Il nous présente également l'histoire et le parcours de
Pablo Fajardo, fils de paysans analphabètes et d'un père alcoolique, originaire de la province de Manabí, sur la côte Pacifique, bien loin des tribus amazoniennes. Alors qu'il n'est âgé que de quatorze ans, ses frères aînés le convainquent de les suivre vers le nord, où il travaille dans une palmeraie, tout en suivant des cours du soir dans un lycée (il étudie de 18h à 3h du matin). C'est à cette époque qu'il découvre les penseurs de la lutte sociale : Gandhi,
Martin Luther King,
Che Guevara… C'est en tenant des permanences dans un presbytère qui accueille et tente d'aider les populations indigènes qu'il découvre les maux et les dures conditions de vie qu'ils doivent à l'exploitation pétrolifère.
Il présente, enfin, les étapes du combat et ses divers acteurs, avec à l'origine un livre, écrit par une avocate américaine, dénonçant les répercussions de l'action de
Texaco et sa déresponsabilisation, qui tombe entre les mains de l'avocat Cristobal Bonifaz, à l'origine de la judiciarisation de l'affaire. Suivent diverses manifestations et la constitution de l'Unión des Afectados por
Texaco, initiée par des hommes de loi américains et des représentants de tribus. Mais ces derniers ne sont pas dupes : les avocats américains voient surtout dans l'affaire une occasion de se faire une réputation.

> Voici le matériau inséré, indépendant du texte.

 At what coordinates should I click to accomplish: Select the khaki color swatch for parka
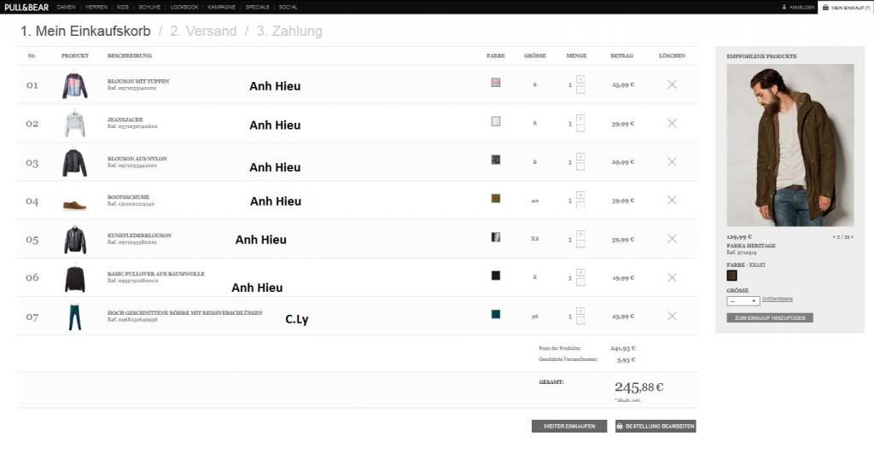point(732,276)
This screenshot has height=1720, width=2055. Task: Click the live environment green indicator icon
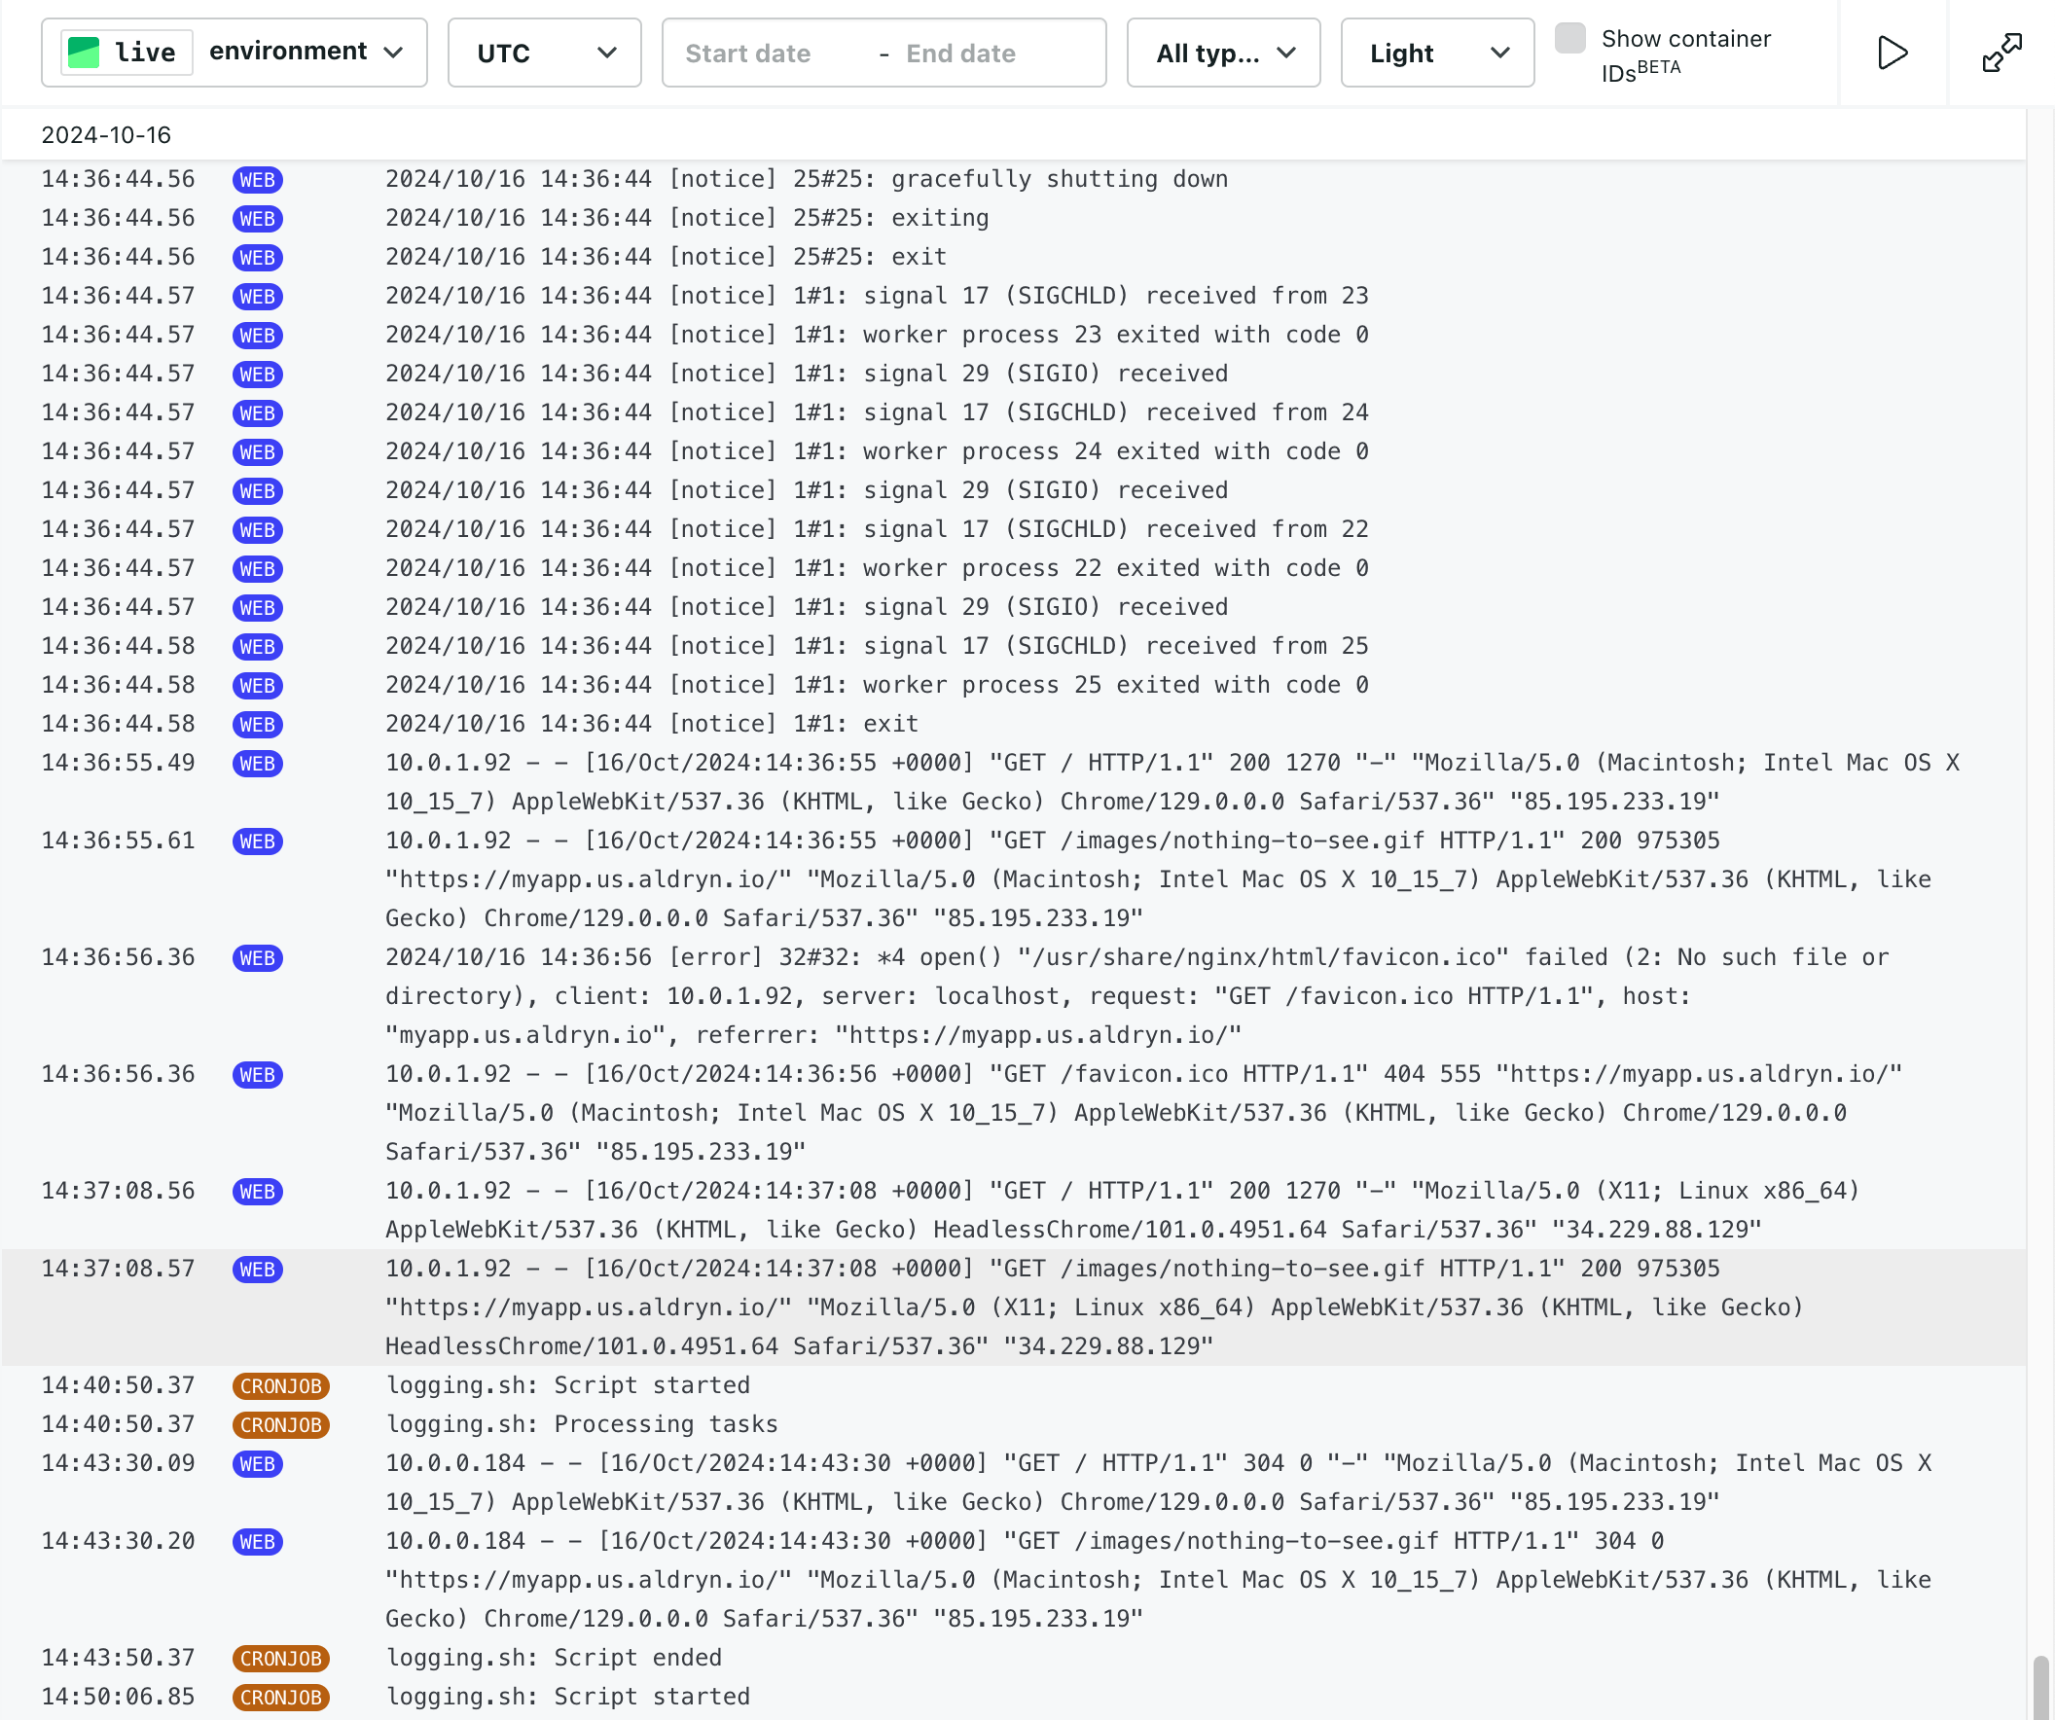(84, 53)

Aussi, ils incitent Pablo à faire des études de droit, que financent les prêtres du presbytère où il est bénévole, mais aussi des amis ou des voisins. Diplômé en 2003, il peut alors s'engager dans la lutte, dont il devient avec le temps l'un des fers de lance. C'est un combat long et difficile, ponctué de nombreuses désillusions.

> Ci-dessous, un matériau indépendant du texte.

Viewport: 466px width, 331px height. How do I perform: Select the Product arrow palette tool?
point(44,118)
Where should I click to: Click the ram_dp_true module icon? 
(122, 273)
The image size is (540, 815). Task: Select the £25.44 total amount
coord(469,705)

Texaco met ses énormes moyens financiers au service d'une contre-attaque qui bafoue l'idée même de justice et les règles du droit. Il est notamment question de subornation de témoins, et même d'un juge. Tout cela traduit un arrogant mépris pour ces habitants d'Amazonie que l'on considère comme des humains de seconde zone, parmi lesquels des Indiens qui ont vécu des milliers d'années en paix avec une nature dévastée en l'espace de cinquante ans par la pollution, dont le mode de vie traditionnel a été anéanti. de quoi perdre tout espoir en la justice. Pourtant, unissant aujourd'hui leurs voix à celles d'autres victimes des multinationales, les sinistrés de Sucumbíos continuent de se battre. Parce que ce crime ne peut rester impuni.
Le récit, déjà fort instructif, est complété d'un dossier signé
Amnesty International, qui entre autres rend hommage à ces combattants et rappelle les dangers qu'ils encourent (60 % des assassinats visant des défenseurs de l'environnement sont commis en Amérique latine). L'ensemble constitue un documentaire solidement bâti, synthétique mais clair et complet. le propos est bien mis en valeur par un dessin agréablement coloré, aux traits parfois fondus, orgies de verdure et couleurs vives des vêtements des habitants de la forêt tranchant avec les représentations, aux teintes majoritairement grises ou noires, des ravages occasionnés par la pollution pétrolière.